WHAT THE TASK ASKS:
Rewrite the listing below, replacing "dropdown" with "menu" and keeping everything else the same. Leave the pictures out of your answer.
· · · ·
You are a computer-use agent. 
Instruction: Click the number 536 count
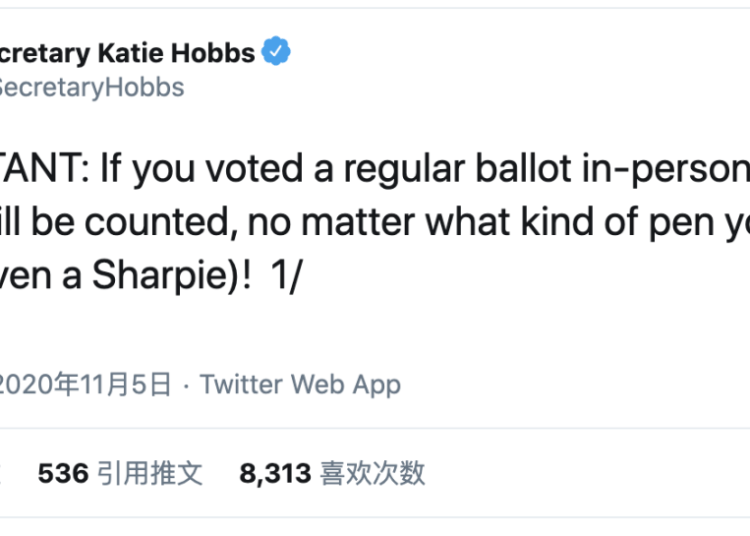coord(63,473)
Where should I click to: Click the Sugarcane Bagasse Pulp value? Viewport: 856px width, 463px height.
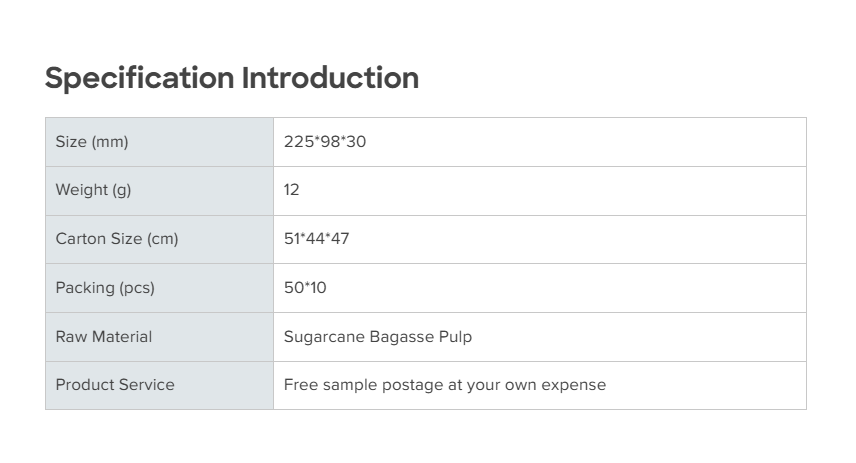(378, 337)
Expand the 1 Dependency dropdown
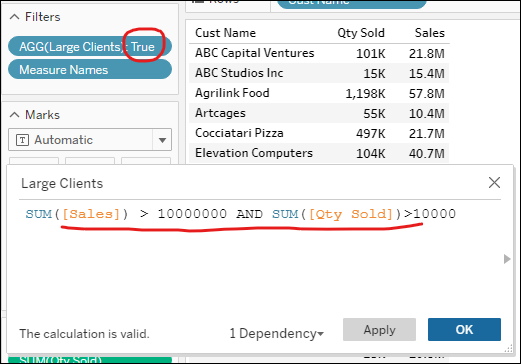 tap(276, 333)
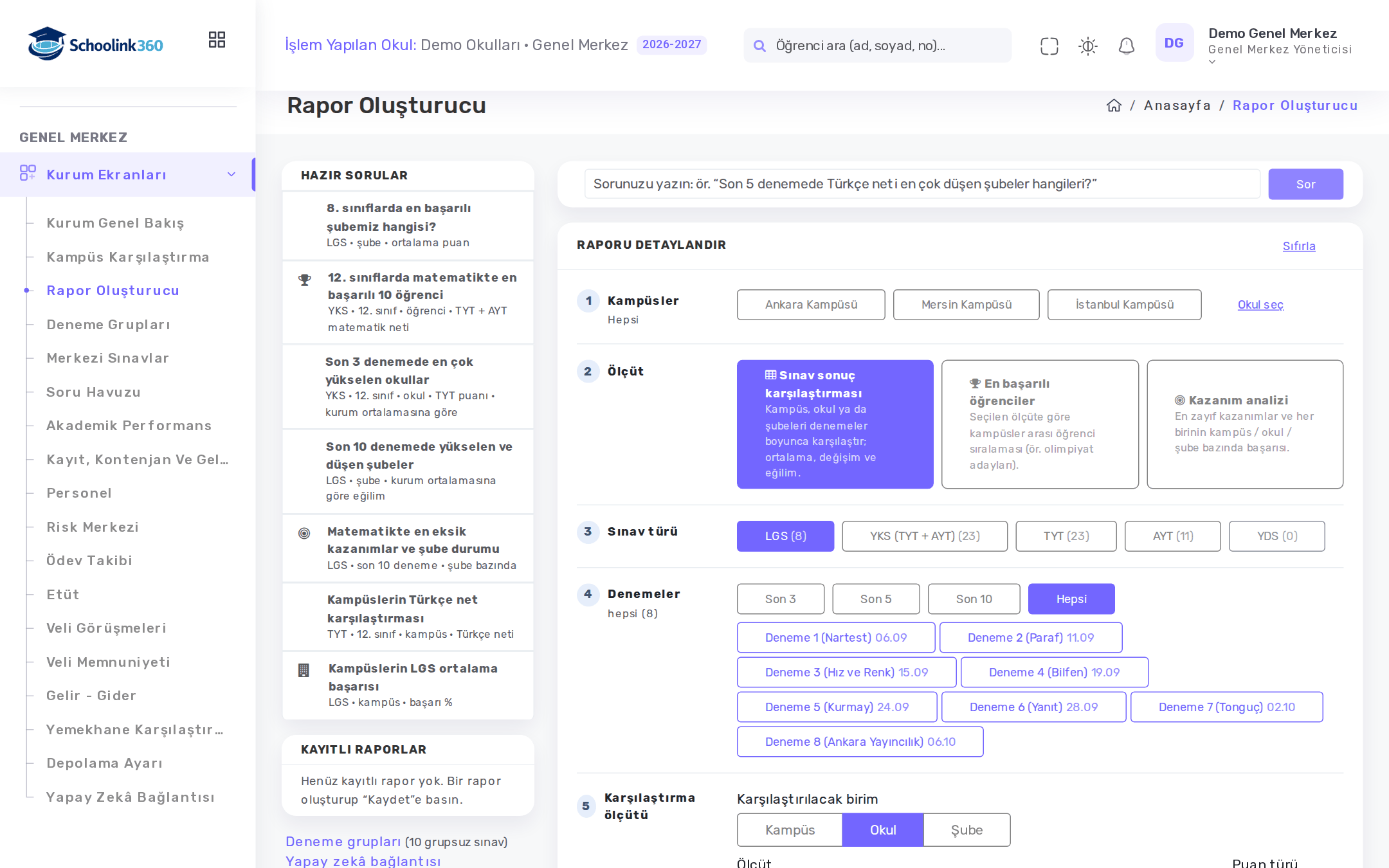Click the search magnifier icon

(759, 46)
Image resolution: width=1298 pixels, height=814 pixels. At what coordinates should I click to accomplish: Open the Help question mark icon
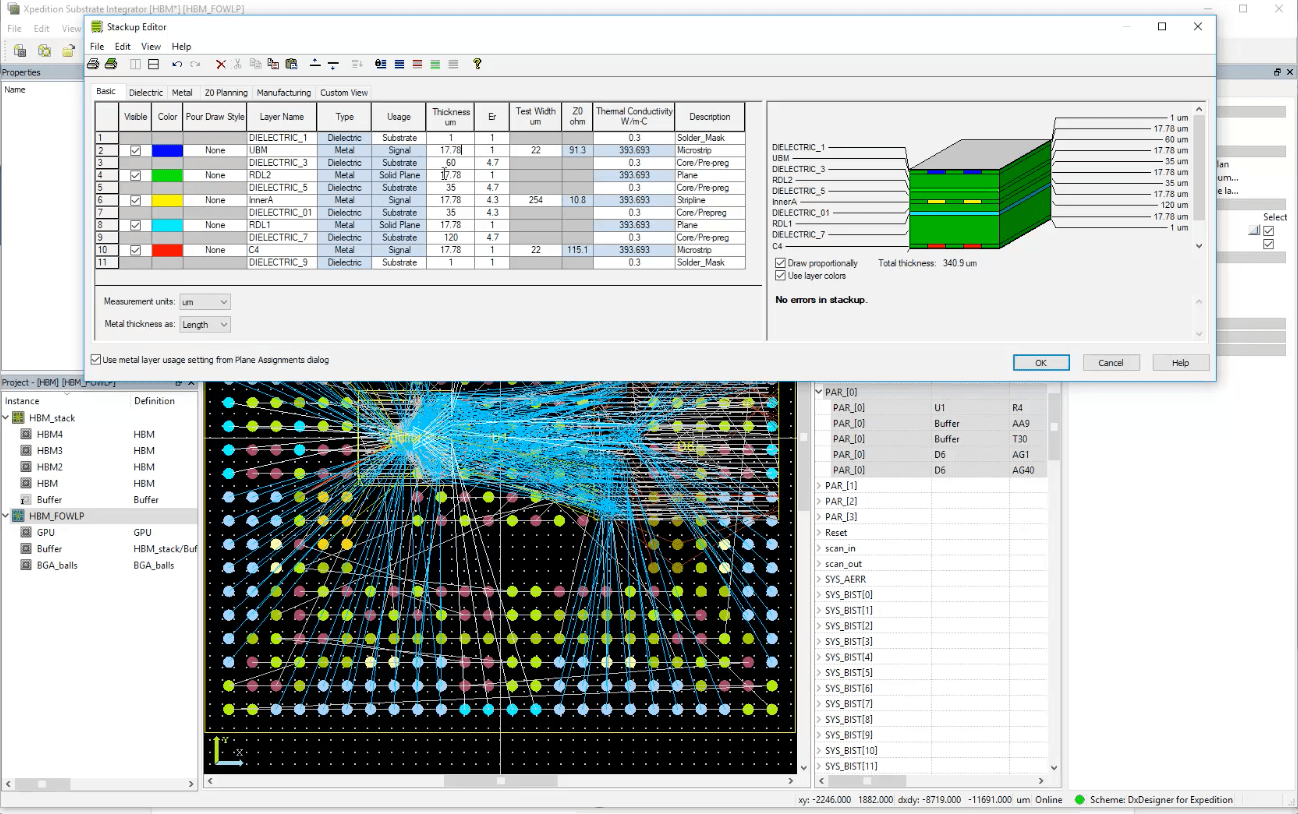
· · · ·
WORKED SOLUTION:
You are a computer-use agent. 
Instruction: Click the number 536 count
coord(63,473)
Where should I click to: Click the Sugarcane Bagasse Pulp value? Viewport: 856px width, 463px height.
(378, 337)
Expand the 1 Dependency menu
 tap(276, 333)
Click the search magnifier icon

(759, 46)
Image resolution: width=1298 pixels, height=814 pixels. At what coordinates should I click to accomplish: Open the Help question mark icon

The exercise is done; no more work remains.